Mine aren't as "pun-ny" as Roxy's tombstones, but here are my additions to the graveyard for this year. Nothing fancy, just an excuse to use the hot foam cutter. 

Emma is the wife to Waylon Spector which is already in the graveyard, and I just thought Barnabas Collins would be a good addition.

2012 tombstones by https://www.flickr.com/photos/[email protected]/


----------



## Anda (Jun 20, 2012)

Great coloring! :smilekin:


----------



## jdubbya (Nov 6, 2005)

Those are great!


----------



## smileyface4u23 (Apr 1, 2008)

Love the paint job.


----------



## Headless (Sep 4, 2011)

I love 'em Spooky!!! Well done.


----------



## scarrycher (May 30, 2012)

Nice!!


----------



## Palmdale Haunter (Mar 3, 2012)

Very nice!


----------



## CreeepyCathy (Mar 28, 2009)

great job on those!


----------



## RoxyBlue (Oct 6, 2008)

Hey, these clash with my punny tombstones


----------



## Wildcat (Nov 3, 2007)

Looks great Spooky.
Roxy, we need to learn to love all of our stones equally.


----------



## Horror Roots Productions (Jul 8, 2012)
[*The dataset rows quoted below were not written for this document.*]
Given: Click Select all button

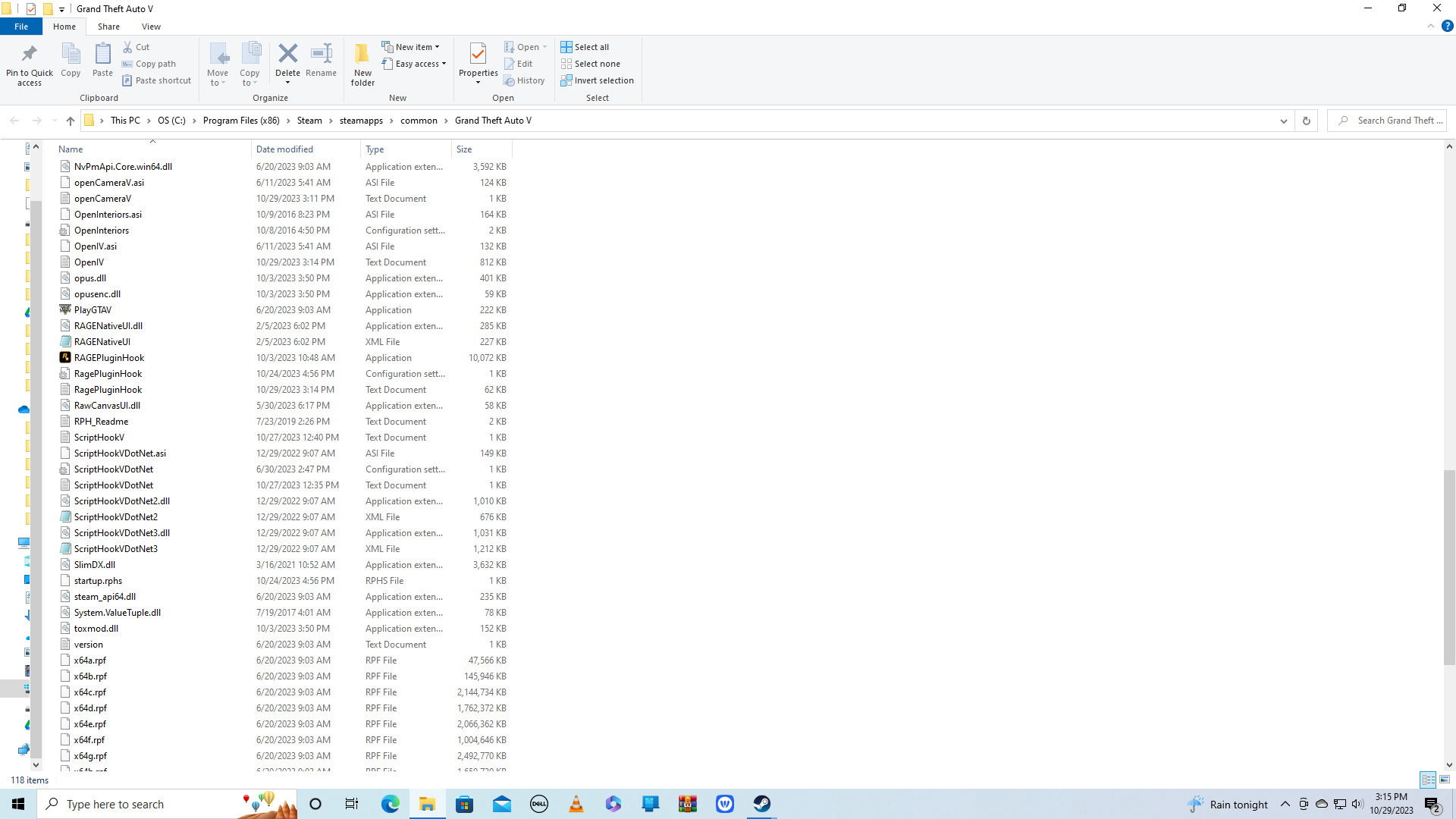Looking at the screenshot, I should click(x=585, y=47).
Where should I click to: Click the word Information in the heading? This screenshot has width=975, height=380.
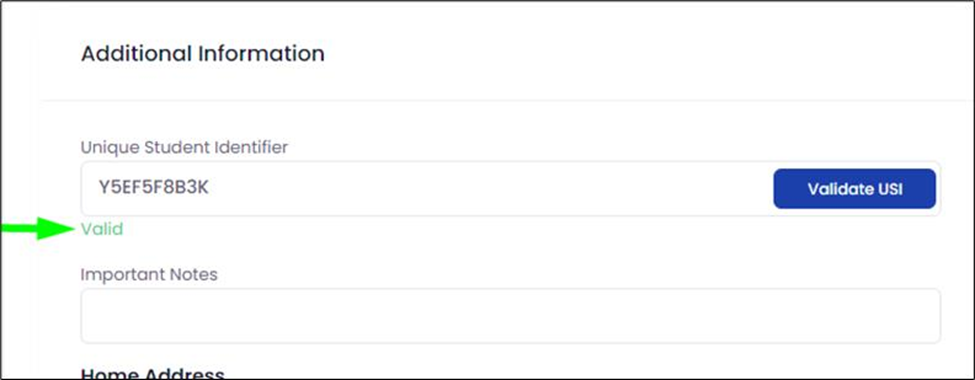coord(261,53)
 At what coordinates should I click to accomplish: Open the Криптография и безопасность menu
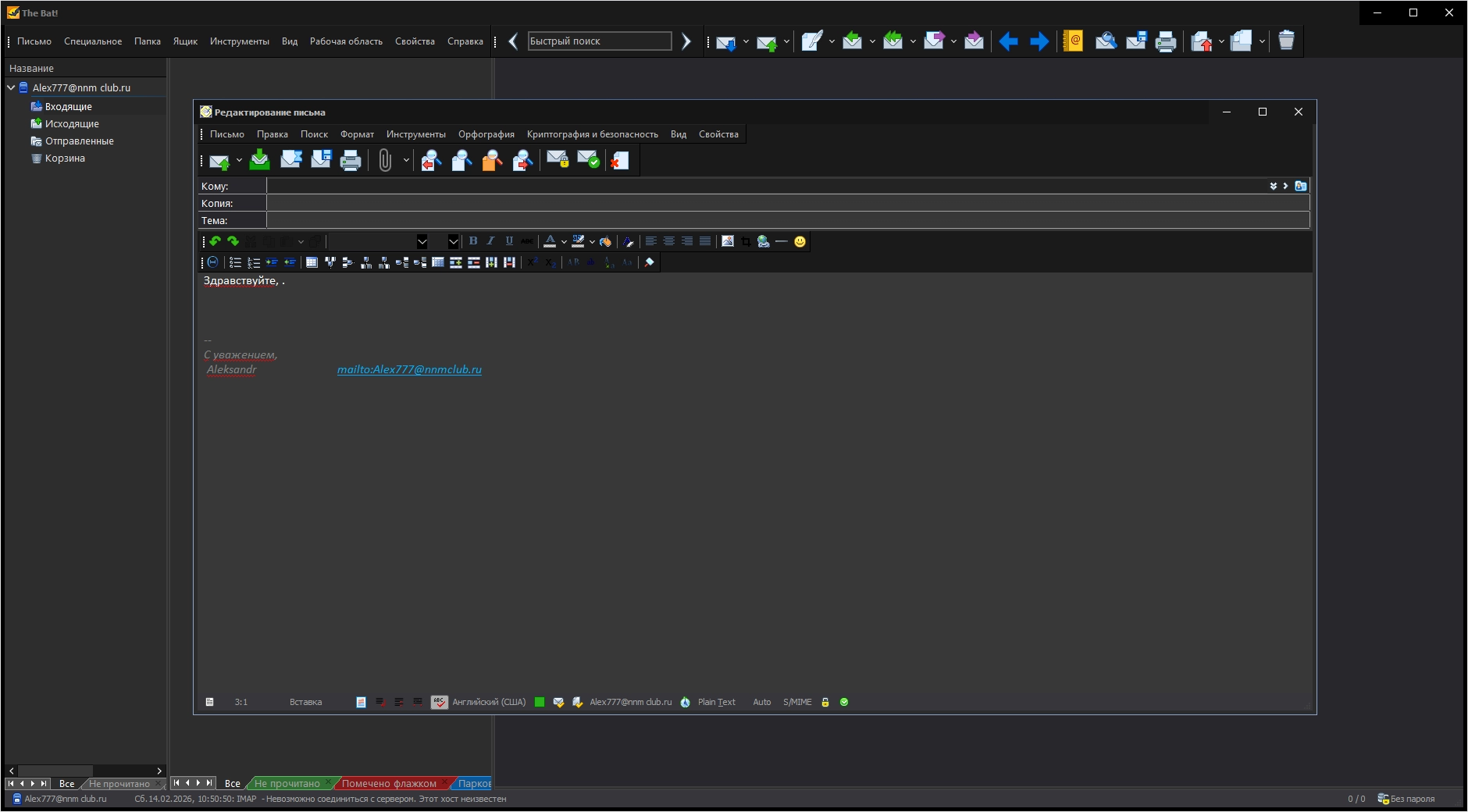point(592,134)
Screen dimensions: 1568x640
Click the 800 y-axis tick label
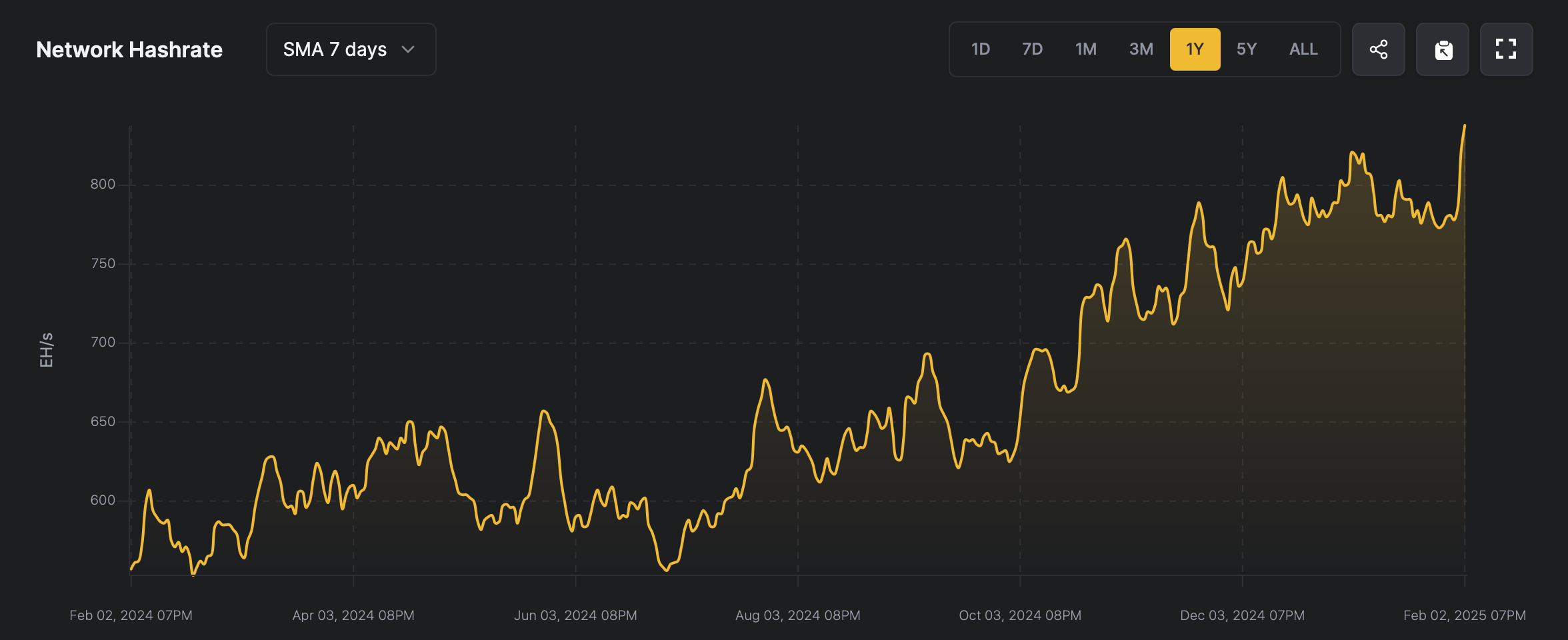pyautogui.click(x=103, y=184)
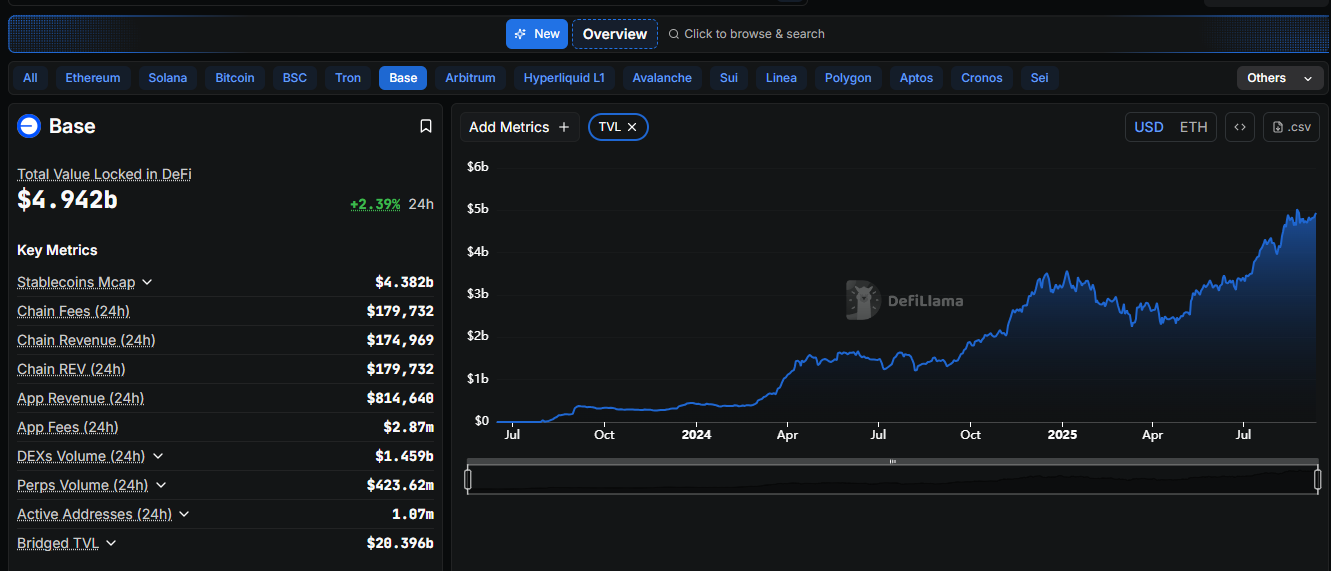Click the embed code icon button
The width and height of the screenshot is (1331, 571).
pos(1239,127)
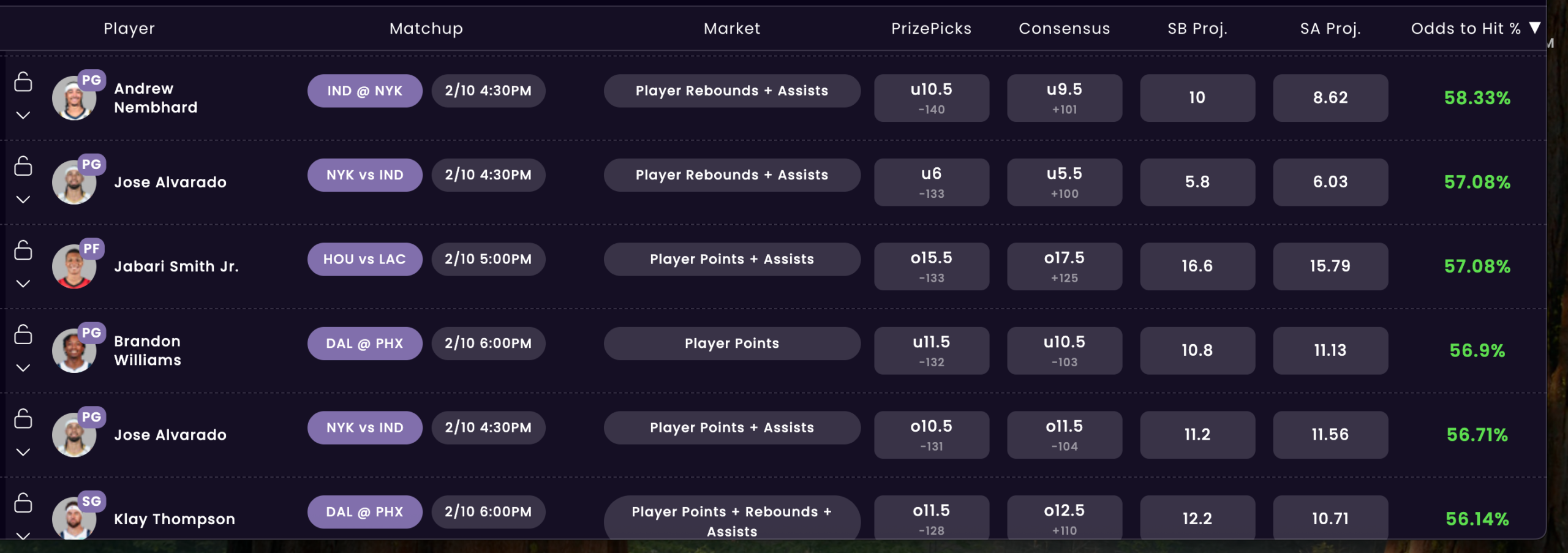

Im looking to make a few tombstones - and yours look amazing. Can you share any hints or techniques ?


----------



## RoxyBlue (Oct 6, 2008)

^Here's the SpookySam tombstone aging tutorial that Spooky1 uses as a guide for painting:

http://www.hauntforum.com/showthread.php?t=22856

The black and green streaks you see on Spooky1's tombstones are done by diluting acrylic paints with water and dribbling them onto the stone with a small paintbrush.


----------



## beelce (Jul 21, 2007)

Nice Spooky............


----------



## Sawtooth Jack (Apr 9, 2011)

Who needs clever puns when you throw a cool Barnabas tombstone into the mix?! They look great.


----------



## Hairazor (Mar 13, 2012)

Nice work!


----------



## jdubbya (Nov 6, 2005)

RoxyBlue said:


> Hey, these clash with my punny tombstones


Now that's punny!
I like a mix of "normal" names and some of the funny ones. People will stand there and read them, and when they get to the funny ones, will start chuckling. I always enjoy watching people look at the graveyard, then comment when they read the stones.


----------



## Lilly (Jun 13, 2006)

nice job Spooky ..look great


----------